= EXCERPTED DATA =
——————

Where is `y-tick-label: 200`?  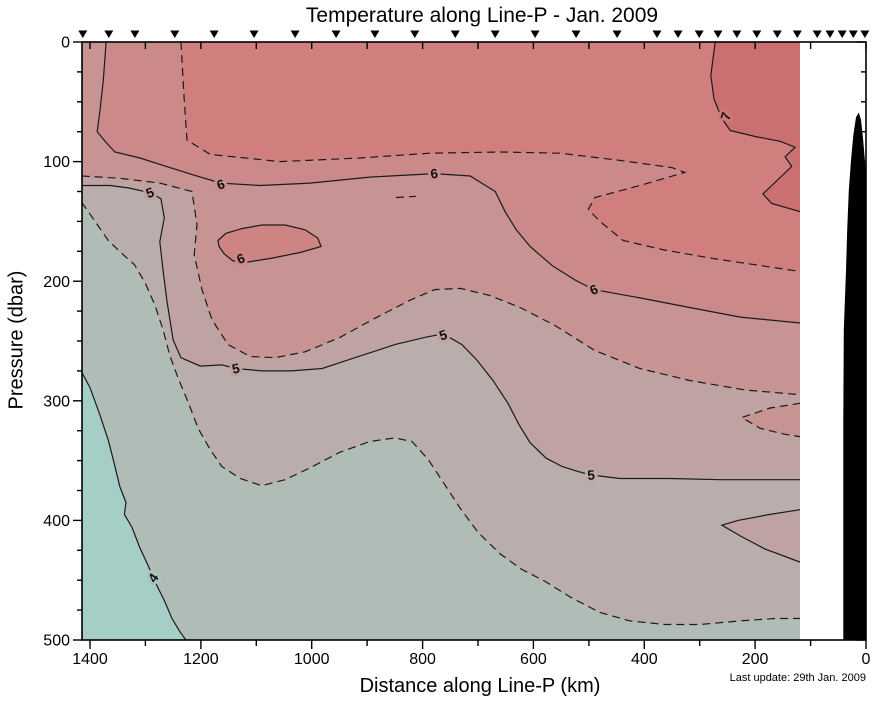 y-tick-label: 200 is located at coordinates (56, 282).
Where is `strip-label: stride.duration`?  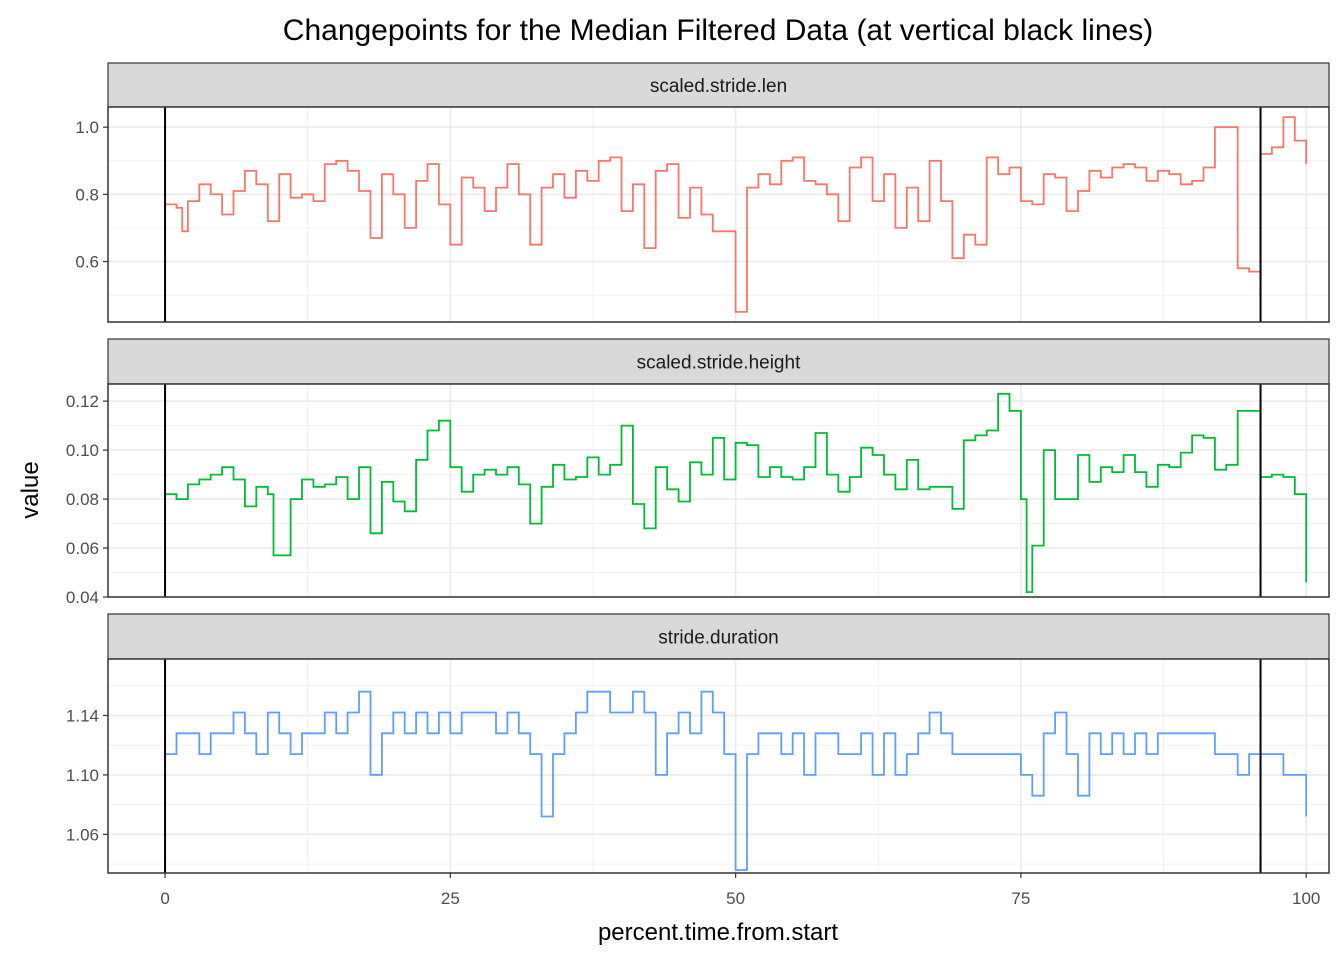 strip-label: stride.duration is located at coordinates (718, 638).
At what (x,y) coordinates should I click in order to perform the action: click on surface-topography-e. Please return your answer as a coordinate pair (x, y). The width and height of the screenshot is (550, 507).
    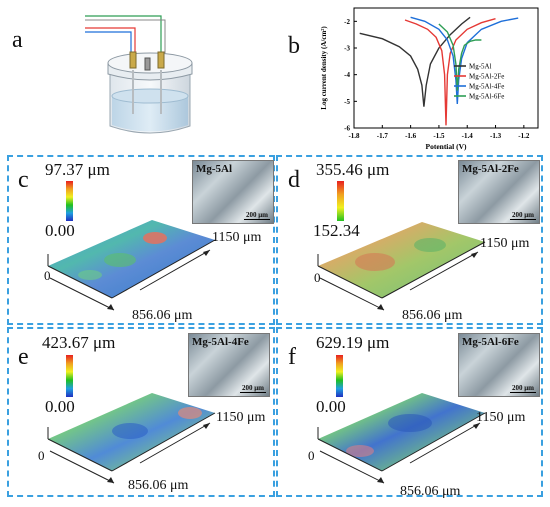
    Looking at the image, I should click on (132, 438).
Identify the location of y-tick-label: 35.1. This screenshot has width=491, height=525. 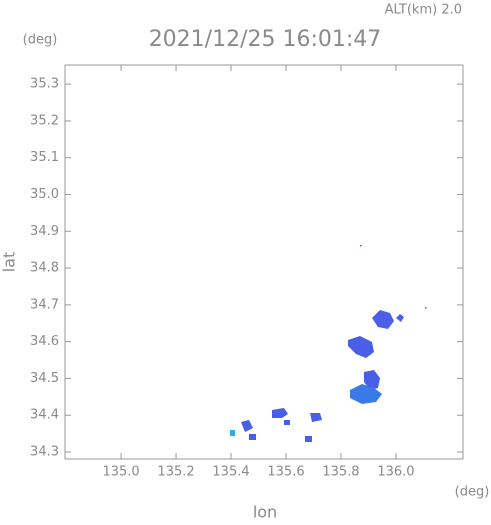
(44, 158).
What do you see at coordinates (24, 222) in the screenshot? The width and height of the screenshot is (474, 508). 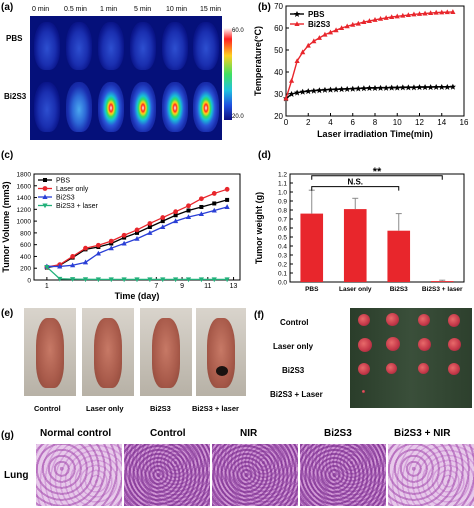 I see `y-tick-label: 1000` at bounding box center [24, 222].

——————

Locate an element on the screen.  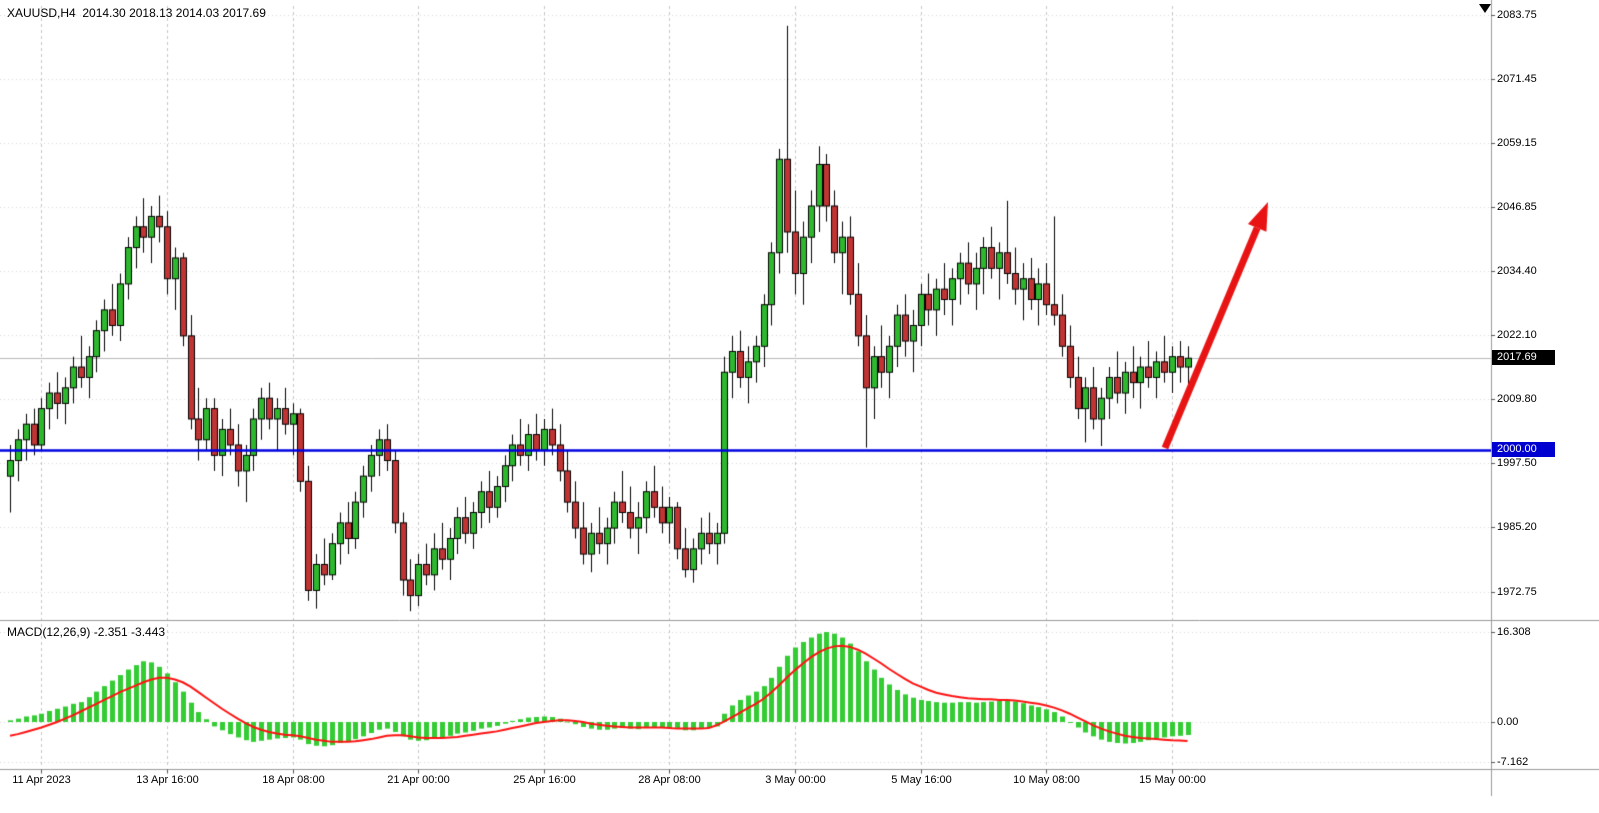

——————

= WHAT THE TASK REQUIRES =
Identify every line in the material above that contains the word "click", and copy each of those lines in full.

= PROBLEM SOLUTION =
At what (x,y) coordinates should I click in order to perform the action: click on surface-topography-e. Please return your answer as a coordinate pair (x, y). The width and height of the screenshot is (550, 507).
    Looking at the image, I should click on (132, 438).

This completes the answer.